§ Exercise description
The output is the line holding "797x612 pixels." and all lines after it to the end of the records below; restate them unchanged and add nothing.
── Data for this exercise
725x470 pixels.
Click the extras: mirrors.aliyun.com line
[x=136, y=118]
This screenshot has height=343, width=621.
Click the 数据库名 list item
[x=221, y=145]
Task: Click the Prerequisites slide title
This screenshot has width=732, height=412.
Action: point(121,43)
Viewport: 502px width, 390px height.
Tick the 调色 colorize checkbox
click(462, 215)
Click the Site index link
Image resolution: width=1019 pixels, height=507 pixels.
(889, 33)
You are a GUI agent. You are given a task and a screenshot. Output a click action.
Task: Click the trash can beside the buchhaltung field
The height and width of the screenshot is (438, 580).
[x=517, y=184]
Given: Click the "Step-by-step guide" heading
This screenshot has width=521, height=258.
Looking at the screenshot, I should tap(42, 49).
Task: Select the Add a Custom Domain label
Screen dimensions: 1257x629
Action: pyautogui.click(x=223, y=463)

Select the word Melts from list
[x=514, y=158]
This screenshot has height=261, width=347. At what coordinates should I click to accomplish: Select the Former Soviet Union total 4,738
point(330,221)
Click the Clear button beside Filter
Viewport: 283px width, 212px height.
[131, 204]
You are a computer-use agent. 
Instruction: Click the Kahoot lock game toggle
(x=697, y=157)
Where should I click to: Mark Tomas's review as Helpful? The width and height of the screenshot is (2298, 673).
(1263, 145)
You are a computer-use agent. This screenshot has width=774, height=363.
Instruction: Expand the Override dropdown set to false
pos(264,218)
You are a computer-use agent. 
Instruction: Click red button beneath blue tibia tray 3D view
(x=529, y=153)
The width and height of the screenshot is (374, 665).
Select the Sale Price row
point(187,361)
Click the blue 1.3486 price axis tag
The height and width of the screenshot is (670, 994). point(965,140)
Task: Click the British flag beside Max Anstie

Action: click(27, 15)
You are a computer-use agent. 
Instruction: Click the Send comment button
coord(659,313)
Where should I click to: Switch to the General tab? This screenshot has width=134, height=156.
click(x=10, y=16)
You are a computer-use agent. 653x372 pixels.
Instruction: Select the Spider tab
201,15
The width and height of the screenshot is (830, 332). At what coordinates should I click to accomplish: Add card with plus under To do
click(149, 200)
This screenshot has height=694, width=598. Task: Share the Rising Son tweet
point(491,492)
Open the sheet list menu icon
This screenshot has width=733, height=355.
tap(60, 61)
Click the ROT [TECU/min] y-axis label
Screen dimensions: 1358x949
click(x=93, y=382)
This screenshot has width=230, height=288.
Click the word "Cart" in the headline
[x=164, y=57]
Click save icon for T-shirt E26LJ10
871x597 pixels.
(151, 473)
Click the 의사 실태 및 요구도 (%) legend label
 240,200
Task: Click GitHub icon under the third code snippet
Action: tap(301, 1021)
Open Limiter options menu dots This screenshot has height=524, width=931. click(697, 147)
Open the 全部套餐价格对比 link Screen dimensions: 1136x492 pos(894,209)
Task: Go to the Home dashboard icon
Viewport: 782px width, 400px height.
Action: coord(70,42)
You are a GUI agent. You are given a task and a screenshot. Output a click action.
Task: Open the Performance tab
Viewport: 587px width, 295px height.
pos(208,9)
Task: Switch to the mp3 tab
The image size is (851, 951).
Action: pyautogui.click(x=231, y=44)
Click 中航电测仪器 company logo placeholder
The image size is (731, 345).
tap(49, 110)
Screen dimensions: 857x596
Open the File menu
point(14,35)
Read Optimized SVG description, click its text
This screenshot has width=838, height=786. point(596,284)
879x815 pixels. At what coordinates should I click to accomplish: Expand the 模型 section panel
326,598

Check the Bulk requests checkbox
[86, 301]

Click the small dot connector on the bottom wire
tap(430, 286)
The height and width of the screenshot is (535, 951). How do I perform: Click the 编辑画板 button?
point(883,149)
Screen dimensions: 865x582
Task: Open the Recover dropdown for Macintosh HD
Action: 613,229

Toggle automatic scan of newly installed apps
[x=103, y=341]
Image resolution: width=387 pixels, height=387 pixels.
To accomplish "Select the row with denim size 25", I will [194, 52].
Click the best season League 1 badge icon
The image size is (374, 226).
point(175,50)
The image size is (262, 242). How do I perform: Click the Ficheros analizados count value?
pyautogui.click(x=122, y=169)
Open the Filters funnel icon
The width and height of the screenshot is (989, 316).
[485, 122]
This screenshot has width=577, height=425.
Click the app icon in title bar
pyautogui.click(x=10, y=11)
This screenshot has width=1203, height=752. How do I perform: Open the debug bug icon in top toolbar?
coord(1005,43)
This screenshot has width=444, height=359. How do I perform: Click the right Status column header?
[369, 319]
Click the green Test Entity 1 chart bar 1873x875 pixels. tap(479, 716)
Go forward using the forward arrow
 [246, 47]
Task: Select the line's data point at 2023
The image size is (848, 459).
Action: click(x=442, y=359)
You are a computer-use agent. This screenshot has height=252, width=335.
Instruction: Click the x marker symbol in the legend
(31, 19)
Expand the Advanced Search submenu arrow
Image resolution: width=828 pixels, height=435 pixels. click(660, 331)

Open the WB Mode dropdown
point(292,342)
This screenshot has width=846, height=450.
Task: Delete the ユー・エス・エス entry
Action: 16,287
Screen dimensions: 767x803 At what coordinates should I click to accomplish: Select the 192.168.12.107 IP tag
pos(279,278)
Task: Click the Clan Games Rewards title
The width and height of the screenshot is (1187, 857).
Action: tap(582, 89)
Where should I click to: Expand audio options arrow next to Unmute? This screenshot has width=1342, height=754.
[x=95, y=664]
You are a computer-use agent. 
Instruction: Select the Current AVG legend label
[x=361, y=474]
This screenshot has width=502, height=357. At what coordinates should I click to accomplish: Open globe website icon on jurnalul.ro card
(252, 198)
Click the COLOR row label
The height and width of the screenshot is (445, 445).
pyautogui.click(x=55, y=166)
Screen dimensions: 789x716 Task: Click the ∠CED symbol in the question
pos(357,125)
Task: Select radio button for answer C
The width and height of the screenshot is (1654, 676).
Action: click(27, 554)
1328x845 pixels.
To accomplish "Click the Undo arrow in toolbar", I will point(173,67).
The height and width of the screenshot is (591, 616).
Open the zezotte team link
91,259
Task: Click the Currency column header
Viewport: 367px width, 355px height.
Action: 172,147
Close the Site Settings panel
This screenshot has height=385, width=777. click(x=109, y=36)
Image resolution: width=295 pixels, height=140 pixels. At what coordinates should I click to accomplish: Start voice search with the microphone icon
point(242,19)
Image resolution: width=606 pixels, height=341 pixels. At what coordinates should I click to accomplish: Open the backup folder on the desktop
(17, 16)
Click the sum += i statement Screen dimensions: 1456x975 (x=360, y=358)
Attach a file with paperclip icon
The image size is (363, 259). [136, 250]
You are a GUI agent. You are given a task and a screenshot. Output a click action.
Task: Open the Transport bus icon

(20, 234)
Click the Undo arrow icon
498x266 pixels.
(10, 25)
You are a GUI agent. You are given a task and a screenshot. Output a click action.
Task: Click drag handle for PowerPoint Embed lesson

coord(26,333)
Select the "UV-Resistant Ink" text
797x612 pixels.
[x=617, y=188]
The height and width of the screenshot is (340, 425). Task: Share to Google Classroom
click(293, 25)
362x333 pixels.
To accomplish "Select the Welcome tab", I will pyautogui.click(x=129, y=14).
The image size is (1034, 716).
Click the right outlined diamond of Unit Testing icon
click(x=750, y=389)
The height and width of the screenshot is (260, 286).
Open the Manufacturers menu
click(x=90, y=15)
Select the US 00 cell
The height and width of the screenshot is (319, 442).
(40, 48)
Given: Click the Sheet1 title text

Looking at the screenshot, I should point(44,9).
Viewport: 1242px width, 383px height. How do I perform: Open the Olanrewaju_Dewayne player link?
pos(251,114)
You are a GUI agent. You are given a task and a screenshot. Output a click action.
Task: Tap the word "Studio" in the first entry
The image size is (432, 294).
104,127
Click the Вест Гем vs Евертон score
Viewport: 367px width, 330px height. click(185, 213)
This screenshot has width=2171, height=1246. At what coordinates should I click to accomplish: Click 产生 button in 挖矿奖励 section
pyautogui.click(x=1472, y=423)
────
§ Written reply
797x612 pixels.
[x=617, y=188]
The height and width of the screenshot is (340, 425). Task: Share to Google Classroom
click(293, 25)
362x333 pixels.
To accomplish "Select the Welcome tab", I will pyautogui.click(x=129, y=14).
The image size is (1034, 716).
Click the right outlined diamond of Unit Testing icon
click(x=750, y=389)
The height and width of the screenshot is (260, 286).
Open the Manufacturers menu
click(x=90, y=15)
Select the US 00 cell
The height and width of the screenshot is (319, 442).
(40, 48)
Given: Click the Sheet1 title text

Looking at the screenshot, I should point(44,9).
Viewport: 1242px width, 383px height. How do I perform: Open the Olanrewaju_Dewayne player link?
pos(251,114)
You are a GUI agent. You are given a task and a screenshot. Output a click action.
Task: Tap the word "Studio" in the first entry
The image size is (432, 294).
104,127
Click the Вест Гем vs Евертон score
Viewport: 367px width, 330px height. click(185, 213)
This screenshot has width=2171, height=1246. At what coordinates should I click to accomplish: Click 产生 button in 挖矿奖励 section
pyautogui.click(x=1472, y=423)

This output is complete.